Contents
IaaS: Infrastructure as a Service
IaaS is what this blog is targeting.
IaaS is a broken-by-design model, where you rent or lease computing resources from a cloud service provider.
Examples include Amazon AWS, Google GCP, Microsoft Azure, Oracle OCI.
SaaS: Software as a Service
While I think this term was “born” at about the same time as “IaaS”, from a functional perspective IMO SaaS as an offering has been around since at least the 90s, if not earlier still. Early SaaS offerings included
- Email hosting
- Web hosting
- DNS hosting
- File hosting(FTP)
All of which still exist today, though usually they are more sophisticated offerings than were around in the 90s. Services like Office 365, and whatever Google calls their enterprise mail/groupware thing, wordpress.com, and I think I’d consider any streaming service to be SaaS as well. There are thousands of SaaS offerings out there today.

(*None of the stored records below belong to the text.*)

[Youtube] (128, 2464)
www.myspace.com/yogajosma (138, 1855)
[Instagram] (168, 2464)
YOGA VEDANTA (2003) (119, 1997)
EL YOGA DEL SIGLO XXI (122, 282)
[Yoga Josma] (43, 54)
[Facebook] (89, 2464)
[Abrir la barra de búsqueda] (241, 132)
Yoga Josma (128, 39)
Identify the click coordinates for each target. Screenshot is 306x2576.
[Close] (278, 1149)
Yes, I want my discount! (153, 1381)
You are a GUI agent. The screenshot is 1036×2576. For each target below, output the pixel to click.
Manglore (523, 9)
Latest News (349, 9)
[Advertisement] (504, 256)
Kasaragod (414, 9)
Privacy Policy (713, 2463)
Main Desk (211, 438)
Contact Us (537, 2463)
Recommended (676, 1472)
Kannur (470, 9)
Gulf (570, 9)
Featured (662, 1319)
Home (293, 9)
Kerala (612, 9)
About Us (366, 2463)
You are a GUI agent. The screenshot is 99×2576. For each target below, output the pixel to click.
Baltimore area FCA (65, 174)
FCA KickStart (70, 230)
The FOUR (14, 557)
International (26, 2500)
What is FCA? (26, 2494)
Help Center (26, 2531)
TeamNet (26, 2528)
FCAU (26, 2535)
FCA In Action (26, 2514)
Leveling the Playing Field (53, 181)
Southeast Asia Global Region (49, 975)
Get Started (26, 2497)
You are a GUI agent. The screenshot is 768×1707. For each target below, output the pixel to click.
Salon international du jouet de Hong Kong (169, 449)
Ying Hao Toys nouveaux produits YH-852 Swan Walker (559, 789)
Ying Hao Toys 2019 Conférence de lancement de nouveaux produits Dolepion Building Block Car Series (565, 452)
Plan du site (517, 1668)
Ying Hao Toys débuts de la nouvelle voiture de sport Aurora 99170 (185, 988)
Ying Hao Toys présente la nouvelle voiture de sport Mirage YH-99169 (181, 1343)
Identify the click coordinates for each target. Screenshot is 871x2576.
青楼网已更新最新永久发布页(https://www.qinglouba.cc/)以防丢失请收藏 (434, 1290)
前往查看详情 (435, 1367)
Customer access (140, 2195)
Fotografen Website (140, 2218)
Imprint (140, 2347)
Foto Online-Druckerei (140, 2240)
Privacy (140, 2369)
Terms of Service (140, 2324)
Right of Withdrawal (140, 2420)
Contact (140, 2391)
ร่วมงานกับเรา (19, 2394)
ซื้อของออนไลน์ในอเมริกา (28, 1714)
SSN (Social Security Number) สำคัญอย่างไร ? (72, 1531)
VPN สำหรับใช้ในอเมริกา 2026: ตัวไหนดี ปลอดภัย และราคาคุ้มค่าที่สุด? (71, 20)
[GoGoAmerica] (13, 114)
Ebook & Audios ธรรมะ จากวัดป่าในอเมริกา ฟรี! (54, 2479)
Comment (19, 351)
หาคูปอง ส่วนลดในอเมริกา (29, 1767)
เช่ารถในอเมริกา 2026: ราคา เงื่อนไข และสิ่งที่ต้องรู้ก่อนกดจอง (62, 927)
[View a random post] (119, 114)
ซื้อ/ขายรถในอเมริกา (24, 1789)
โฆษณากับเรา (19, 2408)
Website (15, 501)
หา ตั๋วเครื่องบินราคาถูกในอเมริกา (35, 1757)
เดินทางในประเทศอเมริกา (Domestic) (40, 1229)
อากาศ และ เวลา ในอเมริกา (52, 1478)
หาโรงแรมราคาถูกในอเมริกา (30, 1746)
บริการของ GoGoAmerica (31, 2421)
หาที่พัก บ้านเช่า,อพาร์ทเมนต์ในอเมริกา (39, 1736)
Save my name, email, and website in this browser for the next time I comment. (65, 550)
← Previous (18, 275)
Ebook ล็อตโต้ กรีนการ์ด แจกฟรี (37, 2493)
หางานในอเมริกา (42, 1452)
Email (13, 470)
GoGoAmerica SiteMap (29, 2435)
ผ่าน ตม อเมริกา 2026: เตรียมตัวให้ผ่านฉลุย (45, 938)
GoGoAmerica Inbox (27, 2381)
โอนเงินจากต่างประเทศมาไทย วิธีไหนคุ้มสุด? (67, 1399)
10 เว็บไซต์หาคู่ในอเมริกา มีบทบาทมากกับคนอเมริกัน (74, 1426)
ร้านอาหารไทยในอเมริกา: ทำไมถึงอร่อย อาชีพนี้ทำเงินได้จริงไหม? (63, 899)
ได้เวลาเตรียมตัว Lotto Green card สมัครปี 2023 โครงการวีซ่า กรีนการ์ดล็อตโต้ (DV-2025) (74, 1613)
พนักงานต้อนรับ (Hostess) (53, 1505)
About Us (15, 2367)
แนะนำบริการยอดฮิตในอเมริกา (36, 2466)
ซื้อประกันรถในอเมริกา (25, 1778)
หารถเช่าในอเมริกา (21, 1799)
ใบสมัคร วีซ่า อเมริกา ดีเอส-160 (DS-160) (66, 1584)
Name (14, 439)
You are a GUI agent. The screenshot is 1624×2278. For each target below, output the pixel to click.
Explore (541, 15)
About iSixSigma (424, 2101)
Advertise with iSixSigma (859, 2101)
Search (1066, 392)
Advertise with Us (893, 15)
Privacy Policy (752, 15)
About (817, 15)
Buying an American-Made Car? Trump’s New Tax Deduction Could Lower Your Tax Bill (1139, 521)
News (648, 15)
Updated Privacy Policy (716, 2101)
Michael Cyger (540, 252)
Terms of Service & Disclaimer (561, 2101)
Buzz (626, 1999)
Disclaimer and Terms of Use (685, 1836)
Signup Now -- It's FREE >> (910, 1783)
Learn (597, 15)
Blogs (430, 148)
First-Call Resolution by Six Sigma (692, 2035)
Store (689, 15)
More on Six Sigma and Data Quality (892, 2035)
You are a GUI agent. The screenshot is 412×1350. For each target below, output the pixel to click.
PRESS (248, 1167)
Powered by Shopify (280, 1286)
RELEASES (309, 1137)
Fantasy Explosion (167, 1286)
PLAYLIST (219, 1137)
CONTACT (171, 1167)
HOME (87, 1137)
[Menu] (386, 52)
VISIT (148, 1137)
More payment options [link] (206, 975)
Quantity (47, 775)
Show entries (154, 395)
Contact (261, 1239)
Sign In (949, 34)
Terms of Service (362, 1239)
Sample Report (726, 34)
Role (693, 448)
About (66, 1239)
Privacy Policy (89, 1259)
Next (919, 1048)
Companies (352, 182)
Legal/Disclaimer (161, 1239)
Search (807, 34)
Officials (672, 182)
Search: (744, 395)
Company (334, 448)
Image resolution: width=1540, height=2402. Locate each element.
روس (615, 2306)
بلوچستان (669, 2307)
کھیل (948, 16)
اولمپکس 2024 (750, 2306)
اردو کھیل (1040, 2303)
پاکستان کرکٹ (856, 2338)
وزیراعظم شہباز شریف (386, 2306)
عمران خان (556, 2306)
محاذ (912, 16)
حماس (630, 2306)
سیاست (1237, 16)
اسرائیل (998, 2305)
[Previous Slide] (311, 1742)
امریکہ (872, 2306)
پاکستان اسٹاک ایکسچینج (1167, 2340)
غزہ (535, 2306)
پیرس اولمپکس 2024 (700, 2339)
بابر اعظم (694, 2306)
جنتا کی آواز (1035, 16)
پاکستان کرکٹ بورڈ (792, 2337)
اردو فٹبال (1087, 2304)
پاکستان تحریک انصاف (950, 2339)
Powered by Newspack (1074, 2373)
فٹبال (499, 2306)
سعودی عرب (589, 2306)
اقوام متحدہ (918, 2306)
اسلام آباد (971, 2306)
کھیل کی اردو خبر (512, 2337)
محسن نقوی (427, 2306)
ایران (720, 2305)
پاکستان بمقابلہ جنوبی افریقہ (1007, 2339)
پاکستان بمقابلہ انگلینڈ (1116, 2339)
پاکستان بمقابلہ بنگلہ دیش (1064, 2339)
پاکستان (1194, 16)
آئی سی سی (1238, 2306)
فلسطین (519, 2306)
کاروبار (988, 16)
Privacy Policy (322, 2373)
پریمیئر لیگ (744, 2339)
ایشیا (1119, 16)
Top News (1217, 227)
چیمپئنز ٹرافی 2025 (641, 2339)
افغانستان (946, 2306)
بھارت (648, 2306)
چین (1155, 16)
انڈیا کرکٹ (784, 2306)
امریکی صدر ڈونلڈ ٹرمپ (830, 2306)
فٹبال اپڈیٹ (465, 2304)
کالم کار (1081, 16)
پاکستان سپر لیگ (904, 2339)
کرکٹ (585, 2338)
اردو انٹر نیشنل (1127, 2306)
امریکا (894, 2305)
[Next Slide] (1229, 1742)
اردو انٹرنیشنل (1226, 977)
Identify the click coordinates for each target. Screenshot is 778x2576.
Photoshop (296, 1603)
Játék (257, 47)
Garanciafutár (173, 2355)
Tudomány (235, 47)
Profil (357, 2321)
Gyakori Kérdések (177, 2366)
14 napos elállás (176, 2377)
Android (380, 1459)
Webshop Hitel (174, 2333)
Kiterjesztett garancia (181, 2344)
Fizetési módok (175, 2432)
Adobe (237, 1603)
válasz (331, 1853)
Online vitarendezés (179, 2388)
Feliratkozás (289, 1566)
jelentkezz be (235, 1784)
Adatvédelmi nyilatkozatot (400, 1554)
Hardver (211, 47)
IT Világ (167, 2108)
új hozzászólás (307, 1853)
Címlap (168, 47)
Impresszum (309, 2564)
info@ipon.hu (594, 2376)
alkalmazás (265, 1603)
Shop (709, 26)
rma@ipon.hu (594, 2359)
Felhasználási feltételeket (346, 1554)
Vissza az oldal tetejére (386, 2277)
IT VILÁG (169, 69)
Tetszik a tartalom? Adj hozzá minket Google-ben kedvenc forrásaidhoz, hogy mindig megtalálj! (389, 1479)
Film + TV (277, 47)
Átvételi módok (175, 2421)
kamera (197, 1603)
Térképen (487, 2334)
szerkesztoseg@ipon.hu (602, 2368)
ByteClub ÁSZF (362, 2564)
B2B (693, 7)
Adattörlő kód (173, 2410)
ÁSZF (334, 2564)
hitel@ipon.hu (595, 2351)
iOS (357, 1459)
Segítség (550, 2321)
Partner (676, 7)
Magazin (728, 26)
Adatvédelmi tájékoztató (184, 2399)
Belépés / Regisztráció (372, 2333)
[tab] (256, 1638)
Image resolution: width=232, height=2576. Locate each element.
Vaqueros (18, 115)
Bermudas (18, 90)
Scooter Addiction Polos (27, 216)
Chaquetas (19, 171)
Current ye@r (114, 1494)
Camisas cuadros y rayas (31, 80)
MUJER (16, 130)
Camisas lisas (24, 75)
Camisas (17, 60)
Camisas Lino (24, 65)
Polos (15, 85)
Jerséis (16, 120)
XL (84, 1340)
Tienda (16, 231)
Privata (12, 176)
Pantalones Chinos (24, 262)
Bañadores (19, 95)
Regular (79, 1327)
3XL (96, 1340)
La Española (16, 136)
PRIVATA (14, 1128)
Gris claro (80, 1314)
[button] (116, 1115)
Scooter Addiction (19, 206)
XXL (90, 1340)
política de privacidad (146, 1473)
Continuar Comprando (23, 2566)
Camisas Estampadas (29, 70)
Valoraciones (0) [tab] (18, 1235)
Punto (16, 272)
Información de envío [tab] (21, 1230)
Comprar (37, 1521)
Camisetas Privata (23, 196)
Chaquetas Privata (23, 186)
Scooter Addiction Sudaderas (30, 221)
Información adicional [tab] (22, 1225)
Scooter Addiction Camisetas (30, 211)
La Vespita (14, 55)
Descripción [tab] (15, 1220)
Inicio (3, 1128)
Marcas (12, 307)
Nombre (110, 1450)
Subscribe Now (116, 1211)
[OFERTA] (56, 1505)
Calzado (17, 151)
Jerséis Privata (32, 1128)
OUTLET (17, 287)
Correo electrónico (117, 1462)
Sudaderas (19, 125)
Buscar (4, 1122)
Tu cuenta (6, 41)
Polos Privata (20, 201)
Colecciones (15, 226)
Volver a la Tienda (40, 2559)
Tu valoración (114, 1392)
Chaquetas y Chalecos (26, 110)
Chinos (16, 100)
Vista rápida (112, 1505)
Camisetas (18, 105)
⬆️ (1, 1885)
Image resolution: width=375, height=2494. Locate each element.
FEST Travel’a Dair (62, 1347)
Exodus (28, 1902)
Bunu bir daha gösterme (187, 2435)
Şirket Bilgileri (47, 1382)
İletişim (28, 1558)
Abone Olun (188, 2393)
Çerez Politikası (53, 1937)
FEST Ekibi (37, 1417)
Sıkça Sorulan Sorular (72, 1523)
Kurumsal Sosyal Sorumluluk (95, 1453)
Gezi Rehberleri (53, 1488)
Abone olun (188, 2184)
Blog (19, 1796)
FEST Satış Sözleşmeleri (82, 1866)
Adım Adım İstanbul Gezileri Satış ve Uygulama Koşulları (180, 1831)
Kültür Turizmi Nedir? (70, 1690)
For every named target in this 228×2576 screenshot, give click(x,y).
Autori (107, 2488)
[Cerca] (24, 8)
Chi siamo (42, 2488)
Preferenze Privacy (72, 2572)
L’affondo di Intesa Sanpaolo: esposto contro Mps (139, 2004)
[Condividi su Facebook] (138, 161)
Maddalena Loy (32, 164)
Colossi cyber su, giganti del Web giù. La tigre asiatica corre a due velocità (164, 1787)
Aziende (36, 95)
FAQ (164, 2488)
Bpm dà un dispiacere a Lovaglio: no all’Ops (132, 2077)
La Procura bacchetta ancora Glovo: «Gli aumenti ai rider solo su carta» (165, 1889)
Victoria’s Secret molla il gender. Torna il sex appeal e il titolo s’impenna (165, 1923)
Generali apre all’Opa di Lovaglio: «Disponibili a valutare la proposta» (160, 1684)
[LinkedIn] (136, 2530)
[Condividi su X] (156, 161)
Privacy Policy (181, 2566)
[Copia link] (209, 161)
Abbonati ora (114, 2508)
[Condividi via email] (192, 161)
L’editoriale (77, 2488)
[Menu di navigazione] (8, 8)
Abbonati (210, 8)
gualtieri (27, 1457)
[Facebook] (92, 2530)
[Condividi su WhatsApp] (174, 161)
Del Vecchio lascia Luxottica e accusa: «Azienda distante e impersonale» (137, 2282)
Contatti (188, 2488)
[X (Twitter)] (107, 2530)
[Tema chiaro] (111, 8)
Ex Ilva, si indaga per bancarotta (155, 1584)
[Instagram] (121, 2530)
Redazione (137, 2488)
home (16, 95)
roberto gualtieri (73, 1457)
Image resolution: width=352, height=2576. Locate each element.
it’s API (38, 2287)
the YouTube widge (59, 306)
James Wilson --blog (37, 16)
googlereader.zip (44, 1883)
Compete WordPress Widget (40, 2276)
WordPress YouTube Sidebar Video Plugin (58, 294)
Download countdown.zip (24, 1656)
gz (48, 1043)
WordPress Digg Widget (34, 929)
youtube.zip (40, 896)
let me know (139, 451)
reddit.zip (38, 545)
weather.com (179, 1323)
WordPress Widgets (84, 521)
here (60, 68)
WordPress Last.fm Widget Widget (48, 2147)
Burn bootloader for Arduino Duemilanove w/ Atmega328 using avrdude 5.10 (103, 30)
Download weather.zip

My career as it stands today was launched in 2003 when I worked for my first SaaS company(the term didn’t exist yet AFAIK), the company I was at developed software to manage premium mobile service transactions for all of the major U.S. mobile carriers. Not only did we make the software we also hosted the software on behalf of the carriers. There was always an initiative inside the company to make the product mature enough so the carriers could operate it on their own. But we never got to that point, not while I was at the company anyway. It was there that I sort of came to a conclusion regarding SaaS (vs traditional software you may run on your computer). SaaS gives software companies the freedom to be more lazy with their development. Since they host the product they have easy access to fix bugs and stuff. If there are serious warts in operating the software(as it was at the company I worked at), that is all hidden from the customers. While I have no personal experience, the impression I get is that it’s more common for administrators to hate running Microsoft Exchange services, vs using Office 365 by contrast.
If you go back to the 80s, perhaps one of the first SaaS offerings was Archie.
I think SaaS can be a fine operating model from a customer perspective in general, as the goal of it is to abstract away any underlying infrastructure so you only interface with the application layer. Cost modeling is usually more simple as well often per user pricing or some other easy to plan for metric.
PaaS: Platform as a Service
This is by far the least used of the three offerings I think. PaaS is often distributed alongside IaaS, in the form of say managed database servers for example would probably be the most common use case.
Examples include Amazon RDS, Microsoft hosted SQL services.